Documentation

Last updated in git: 2026-06-11

Managing Git repositories

This page covers creating repositories, understanding the naming rules, cloning and pushing over SSH, and the distinction between standalone repositories and the site stores that back Markdown sites.

Creating a repository

/git repo create my-project

Expected output:

  created repository 'my-project'
  owner: admin (*/git/my-project)

Two things happen immediately: the bare repository is created on disk, and the creating user is granted owner access on */git/my-project. That grant covers the repository across all frontends — SSH today, HTTP when it lands.

Naming rules

Repository names must be:

  • lowercase letters, digits, and hyphens only
  • not starting or ending with a hyphen

Valid examples: my-docs, api-reference, project1, config

Invalid examples: My-Docs (uppercase), api_reference (underscore), -project (leading hyphen), project.git (dot)

The rule exists because names appear in SSH URLs and are used as filesystem paths. Keeping them lowercase and hyphen-separated avoids case-sensitivity issues across operating systems and makes URLs predictable.

Listing repositories

/git repo list

Shows all repositories the current user can access, with their clone URLs:

  my-project                   ssh://admin@localhost:2222/my-project
  config                       ssh://admin@localhost:2222/config

This only shows repositories the user has at least reader access to. A repository that exists but has no grant for the current user does not appear here.

Cloning and pushing over SSH

Cloning

git clone ssh://admin@localhost:2222/my-project

The clone produces a normal local Git repository. Every standard Git operation works against it.

The SSH URL explained

ssh://admin@localhost:2222/my-project
      ─────  ─────────  ────  ──────────
      user   host       port  repo name
ComponentMeaning
adminThe Everlock user authenticating over SSH. Use the actual username, not always admin.
localhostThe hostname of the Everlock instance. Replace with a real hostname for remote instances.
2222The SSH port. Everlock's default is 2222. Standard SSH port 22 needs no port in the URL.
my-projectThe repository name, exactly as created with /git create.

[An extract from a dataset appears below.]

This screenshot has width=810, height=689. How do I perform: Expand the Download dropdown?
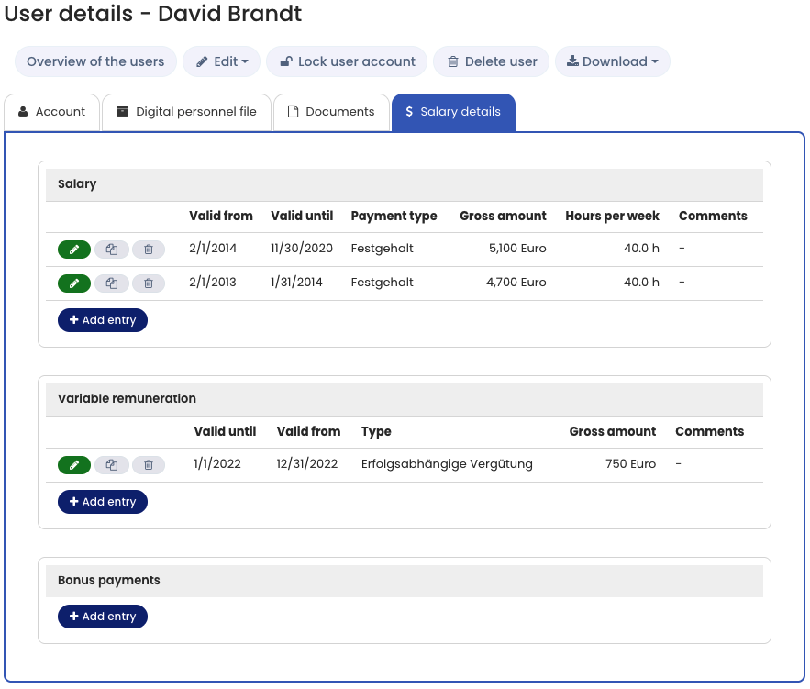(x=612, y=61)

On a remote public instance with a real hostname and the default port:

git clone ssh://alice@git.example.com:2222/my-project

If the Everlock SSH frontend is configured on port 22 (standard):

git clone ssh://alice@git.example.com/my-project
# or in SCP-style shorthand:
git clone alice@git.example.com:my-project

Pushing

cd my-project
git add .
git commit -m "initial commit"
git push

Everlock stores the incoming pack bundle directly — it does not unpack to loose objects. The push output follows standard Git protocol:

Enumerating objects: 5, done.
Counting objects: 100% (5/5), done.
Writing objects: 100% (5/5), 412 bytes | 412.00 KiB/s, done.
Total 5 (delta 0), reused 0 (delta 0), pack-reused 0
To ssh://admin@localhost:2222/my-project
 * [new branch]      main -> main

If the repository backs a site, the updated content is served immediately on the next HTTP request — there is no separate deploy step.

Standalone repositories vs site stores

Everlock has two kinds of repositories:

Site stores are created implicitly when you run /site create. Their name defaults to the site name. The site backend reads content directly from the repository's HEAD and serves it over HTTP. You do not create these with /git create.

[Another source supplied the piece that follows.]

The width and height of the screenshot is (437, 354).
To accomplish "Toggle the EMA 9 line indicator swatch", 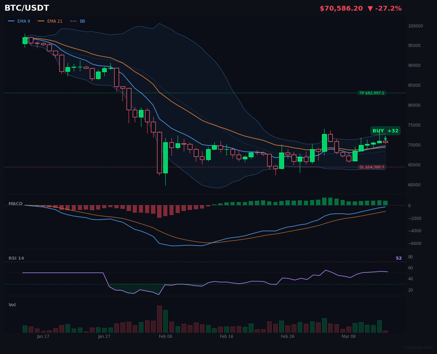I will pos(12,21).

Standalone repositories are created with /git create. They are plain bare Git repositories with no automatic connection to the HTTP site backend. Use them for anything that needs version control but is not a public-facing site: configuration files, shared scripts, documentation drafts, data exports, or anything else you want to manage through Git.

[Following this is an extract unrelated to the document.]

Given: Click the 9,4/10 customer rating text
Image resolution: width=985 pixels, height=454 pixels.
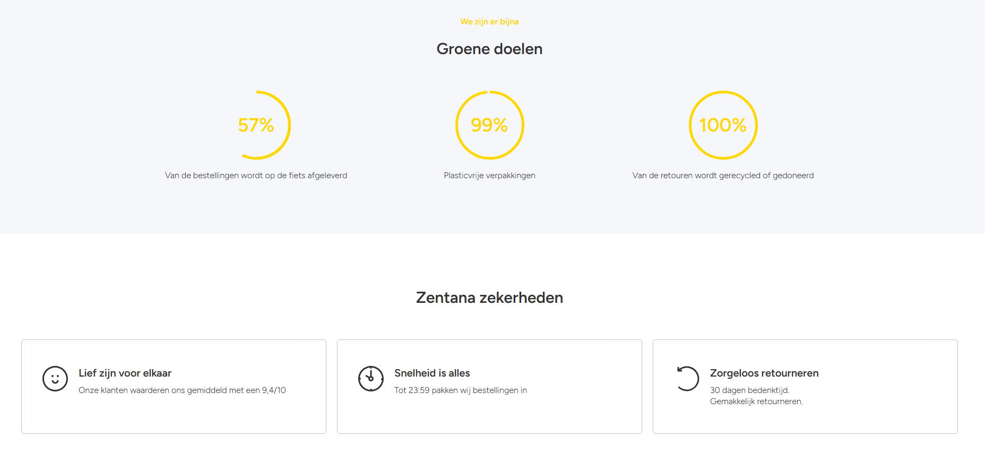Looking at the screenshot, I should point(273,390).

Both types behave identically from Git's perspective. The difference is solely whether a site backend entry exists that reads from that store.

Example: a config repository

/git create server-config
git clone ssh://admin@localhost:2222/server-config
cd server-config
echo "# Everlock deployment notes" > README.md
git add README.md
git commit -m "initial"
git push

Grant a colleague read access so they can clone it:

/users grant bob */git/server-config reader

Grant another colleague write access:

/users grant carol */git/server-config writer

See Access control for the full grant model.

Inspecting the repository on disk

Everlock stores repositories as standard bare Git repositories. Once you have a local clone, you can inspect the server-side state with normal tools:

# List refs on the remote
git ls-remote ssh://admin@localhost:2222/my-project

# Show log of what's on the server
git log origin/main

The repository on disk is also directly readable with git or gix if you have shell access to the server's data directory — Everlock uses no custom format.